Christopoulos led the Ducks to three consecutive playoff appearances from 2018-20 in his first stint at the team, and already appears to be restoring morale to the locker room.
"It's good to hear him yelling out loud from the sideline again," veteran forward Zhu Yanxi said after an open training session on Thursday.
"He is still very strict on details and pushes everyone hard in training, just like the good old days. The vibe within the team since he returned has been great."
Forced to end his Beijing tenure prematurely last summer after being locked out of China by the COVID-19 pandemic, Christopoulos said accepting the Ducks' offer was a no-brainer.
"I never felt that I left the team," said the former Team China assistant coach, who was signed by the Ducks in 2017 as a cornerstone of the franchise's rebuild plan.
"I felt I was always connected even when I was not the head coach. I follow the team and I follow the league ... I still feel I left something behind."
Led by former NBA All-Star Stephon Marbury, the Ducks won three CBA championships from 2012-15, but fell out of title contention the next season with an aging core of players and missed the playoffs for the first time in seven years in 2017.
Now refreshed after a three-week break, the Ducks are desperate to make every remaining game count to secure a top-12 postseason spot.
"There are 17 games left and I would say 17 finals for us," said Christopoulos. "I told the players to treat every game like it's the last game of your life."
Although familiar with most of the Ducks' players, Christopoulos is facing a challenge that he describes as "interesting" to maximize the potential of center Li Muhao and forward Fan Ziming.
Signed last summer, from Shenzhen and Guangzhou respectively, to beef up the team's undersized front-court, the towering combo have yet to gel with the rest of the team, combining for an average of just 17.2 points and 9.7 rebounds over 34 games.
Christopoulos, however, is confident the Ducks' investment will eventually pay off.
"I'm very glad and super excited to see them in our roster," he said of the duo. "It needs a lot of time for them to adjust with the team and for the team to apply different kinds of plays that we're not familiar with yet.

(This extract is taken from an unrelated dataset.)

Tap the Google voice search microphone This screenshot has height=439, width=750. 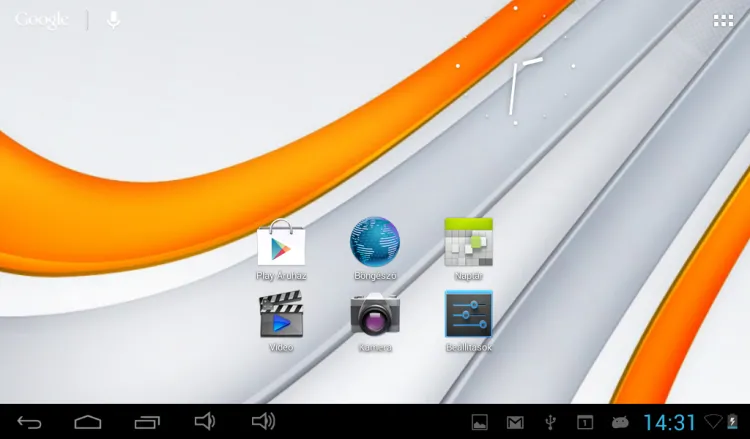(113, 19)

"From these two guys, we're looking forward to seeing them functioning together, strengthening our front line, helping us with a defensive presence and rebounds, but also keeping our balance in the offense."
With national team starter Zhai Xiaochuan, the Ducks' No 1 rebounder (9.3) and second-best domestic scorer (15.5 points), and American forward Justin Hamilton still sidelined by injuries, Christopoulos expects the team's leading scorer Jonathan Gibson to deliver more on both ends of the floor.
"I would like to say that analyzing Jonathan, I'm positively surprised," he said. "I see his willingness to function as a member of the team and not as an individual. That's very important.
"I told him that we will be more than demanding on him for his defensive performance, because we think he can deliver that."
Signed by the Ducks as a replacement for ex-NBA guard Jeremy Lin, Gibson has averaged 24.5 points, 5.2 rebounds and 3.9 assists for Beijing in 28 games this season, far off his prolific output of 30-plus points on average over his previous five CBA campaigns.
"I think in the first two stages, everything is still kind of brand new," said the 33-year-old California native.
"Throughout my career I had a bunch of different coaches. So for me personally I think it won't be too hard to adjust. Just whatever you ask I will try to do to the best of my capability."